** START PROVIDED PASSAGE **

A white base-model 2008 Ford Escape Hybrid has just crossed 500,000 miles, which possibly makes it the highest-mileage Escape Hybrid on the road.

That's much higher than the Escape Hybrids with 300,000 miles of taxi service in San Francisco--at which point they were retired.

Bayer Protective Services, a private security-patrol company in Sacramento, California, owns the hybrid Escape--known as Car 804.

It's part of the company's fleet of Ford Escapes--both hybrid and regular.

And Car 804 remains in active duty, although the company did have the car detailed and tuned up to celebrate its half-million-mile mark.

"The car has had a full life," says company executive Adam Bayer.

But as of today, it's going back into 23-hour-per-day service.

Consistent MPG

Best of all, Bayer says, the half-million-mile hybrid Escape continues to deliver the consistent gas mileage that made it an attractive buy in the first place: 30 to 35 mpg.

** END PROVIDED PASSAGE **
** START DATA BLOCK **

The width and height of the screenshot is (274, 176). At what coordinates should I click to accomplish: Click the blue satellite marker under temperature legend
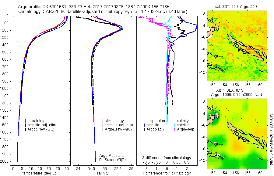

** END DATA BLOCK **

**DIRECTIONS**.
(a) List every place name that appears in the passage about the high-mileage hybrid Escape.
(b) In the passage about the high-mileage hybrid Escape, take the part that opens with the words containing "That's much higher" and closes with "as Car 804.", and rename "Escape" as "Explorer" throughout it.

**TASK-BY-TASK OUTPUTS**.
(a) San Francisco; Sacramento; California

(b)
That's much higher than the Explorer Hybrids with 300,000 miles of taxi service in San Francisco--at which point they were retired.

Bayer Protective Services, a private security-patrol company in Sacramento, California, owns the hybrid Explorer--known as Car 804.